漫画感想「やれたかも委員会」吉田貴司

元は、ネット上で公開されていた漫画のようですが、単行本化しました。
AbemaTVで、ロバートの秋山氏主演で実写ドラマ化するそうです。
そんなニュースを見て、読んでみようと思ったのが、こちらの漫画です。


<公式HPより>
あのとき、もしかしたら、あの子とやれてたかもしれない……。
男たちのそんな「やれたかも」を、「やれたかも委員会」が判定します。
漫画家・吉田貴司さんが描く、切なくも可笑しい話題作!
やれたかもしれなかった夜は、人生の宝です。

話の流れとしては、面接官のような3人の前にゲストが登場し、「やれたかも」エピソードを語るという内容です。
そのエピソードがまた、どこか懐かしさにも似た感情を覚える内容で、非常に良いです。

「自分もこんな時代あったよなぁ、今だったら行けたよなぁ~」という記憶を呼び覚まします。
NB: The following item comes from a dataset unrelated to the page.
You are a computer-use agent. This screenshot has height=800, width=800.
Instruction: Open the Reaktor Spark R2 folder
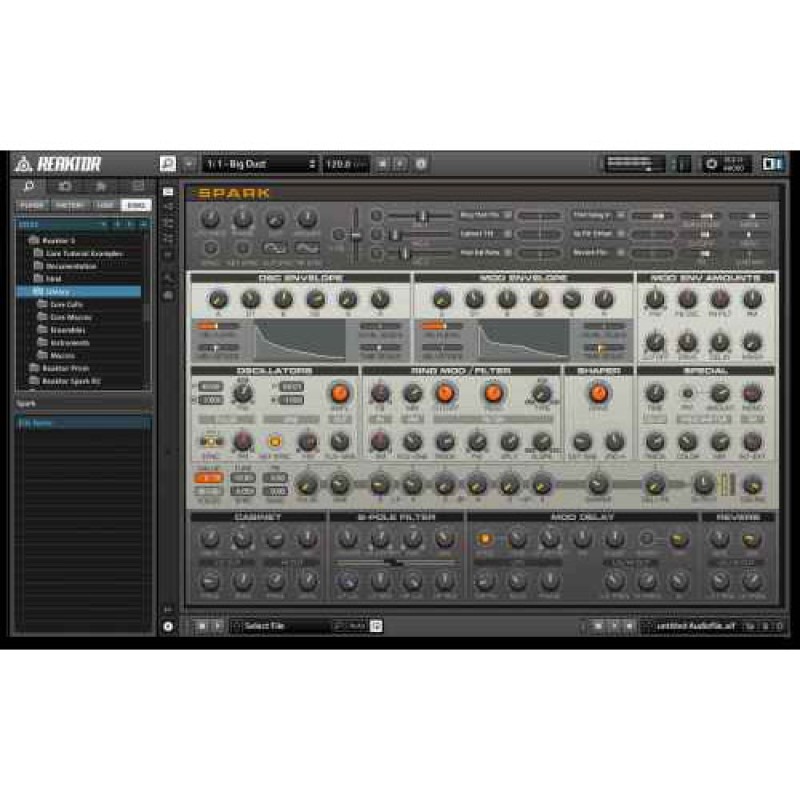click(x=71, y=381)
そして最後に、3人が判定し、一言ずつ箴言を授け、各話の締めとします。
3名はどういうメンバーかと言うと、以下の3人です。


①犠星塾 塾長・能島 明(ぎせいじゅく じゅくちょう・のうじま あきら)

直角に曲がったヒゲと、細い目、柔道着のようなスタイルが特徴の人物です。
ゲストに対して、慈愛に満ちた態度を崩さず、やれたかもしれないエピソードの大切さを、言葉少なに語ります。
いの一番に「やれた」判定を高々と掲げます。
毎回、彼の言葉で、ゲストは救われているように感じます。


②ミュージシャン・パラディソ

やや長髪の髪にハット、サングラスを着用している若い人物です。
塾長に同調し、大体「やれた」判定を出します。
塾長と同じく、言葉や感情の起伏は少ないですが、結構常識があり穏やかで、多少スカした印象です。
容姿や設定の割にチャラい印象はあまり無く、個人的には好きなキャラです。


③財団法人 ミックステープ代表・月 満子(つき みちこ)

黒髪ロングで眼鏡を掛けて、ビジネススーツを着た若い女性です。
男性人二人の「やれた」判定に対し、「やれたとは言えない」判定で対立する役目です。
毎回、男性二人によって救われたゲストを、女性ならではの視点から一刀両断にしていきます。

本当に毎回、的確な言葉で、ゲスト(と読者)を、夢のような世界から現実に引き戻します。

そんな彼女も「やれた」と判定してくれる回もあり、やみくもに反対だけしているわけではありません。
以上、非常に個性的なメンバーです。
月氏の言葉は、各話の最後の締めに使われるため、結構後を引きます。
ゲストが語る女の子たちも非常にかわいく描かれており、なんだか思春期のころの感情が蘇ってきます。
絵柄も含めて、どこか「フリンジマン」に似た印象があり、最初は同じ作者かな?と思ったくらいです。
「フリンジマン」が好きな人は是非、この漫画を読んで欲しいですし、未読の方は「フリンジマン」もぜひ読んで欲しいです。